Beyond Deaths per Capita: Comparative CoViD-19 Mortality Indicators

Author:

Heuveline Patrick,Tzen Michael

Abstract

AbstractThe number of CoViD-19 deaths is a lagged but more reliable indicator of the disease progression across populations than the number of confirmed cases. With substantial age and sex differences in CoViD-19 mortality, that number should be adjusted for the age-and-sex composition of the population as well as its total size. Following well-established practices in demography, this article discusses several period measures based on cumulative numbers of CoViD-19 deaths up to a point in time and illustrate them with weekly-updated data from 386 national and subnational populations.
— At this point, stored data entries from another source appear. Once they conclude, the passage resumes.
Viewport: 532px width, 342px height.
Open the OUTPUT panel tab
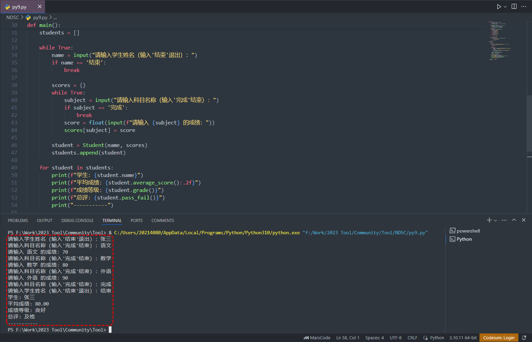44,221
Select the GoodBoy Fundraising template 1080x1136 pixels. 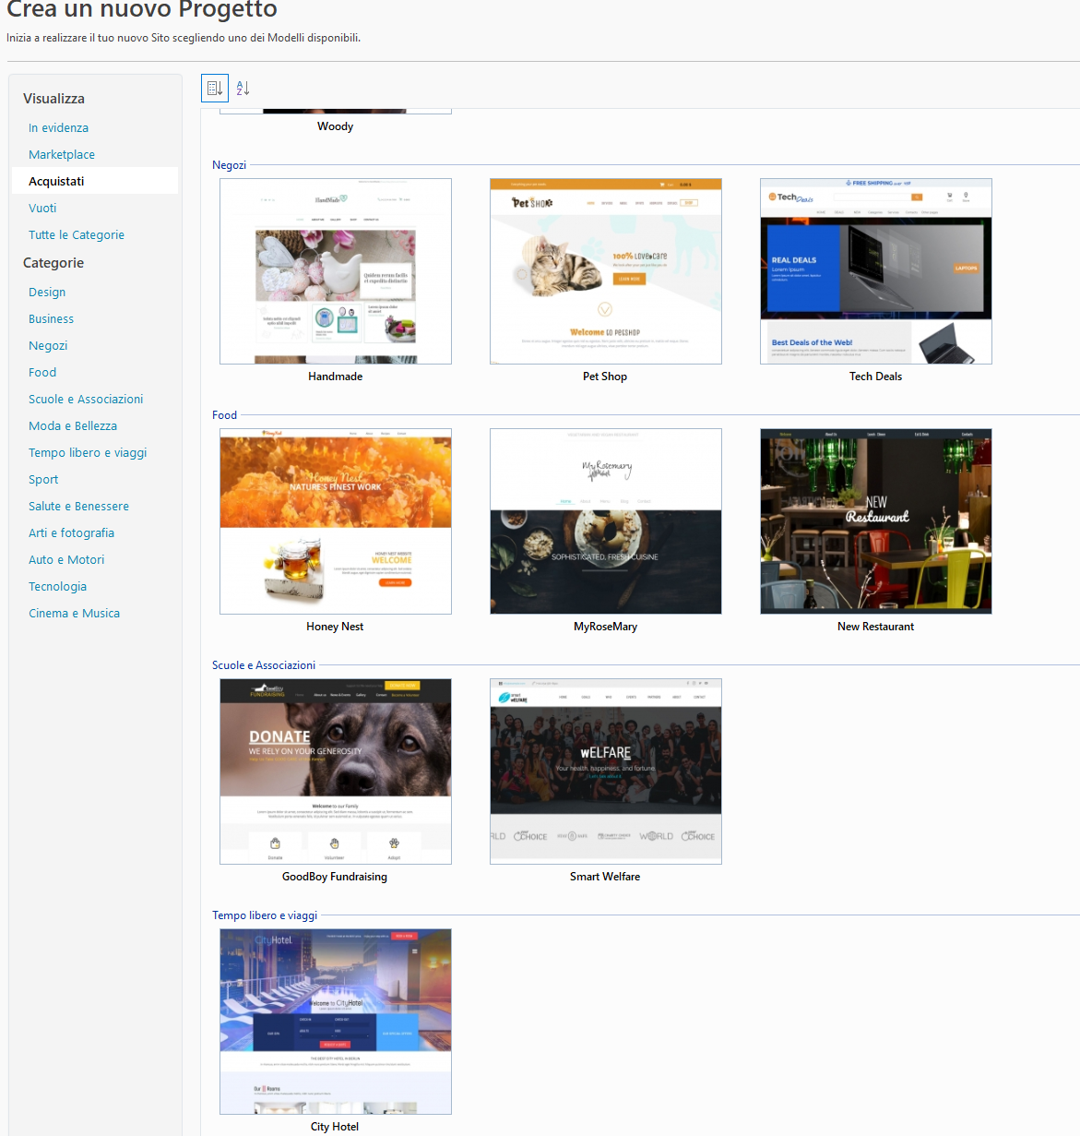tap(336, 771)
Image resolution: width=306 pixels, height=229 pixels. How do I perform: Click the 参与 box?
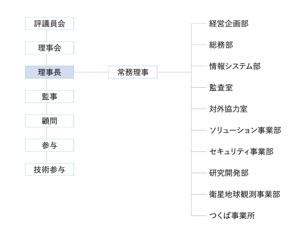click(x=49, y=145)
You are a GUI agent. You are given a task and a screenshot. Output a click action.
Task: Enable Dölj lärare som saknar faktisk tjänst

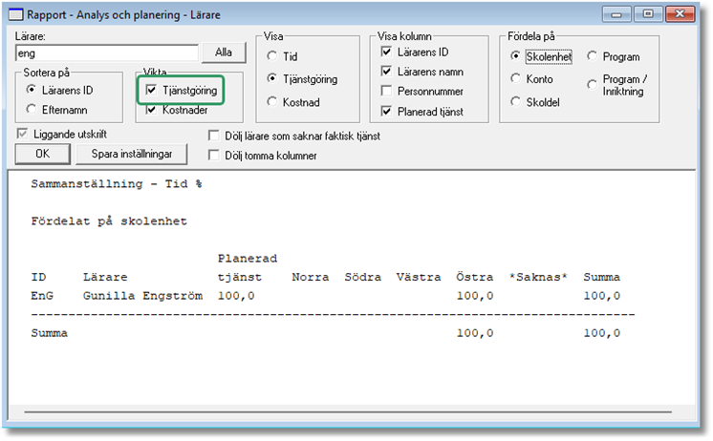pyautogui.click(x=214, y=137)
First is an unstandardized occurrence-exposure rate comparable to the Crude Death Rate. The peak estimate for New York exceeded the state most recent annual Crude Death Rate and remains the highest on record. Second, an indirectly standardized rate is shown to perform quite like a directly standardized rate but without requiring an age-and-sex breakdown of CoViD-19 deaths. Relative to the US, standardization lowers death rates in European populations and increases them in most other populations, with the highest standardized rates currently found in subnational Mexican and Peruvian populations. Last, projected end-of-the-year CoViD-19 death tallies can be translated into reductions in 2020 life expectancies, which could exceed two and a half years in Peru and Ecuador, and in various subnational entities from Baja California to Madrid and New York. To put these in perspective, the 1.5-year projected reduction for the US would bring 2020 life expectancy at birth to its lowest level since 2003 and induce its largest annual decline since World War II.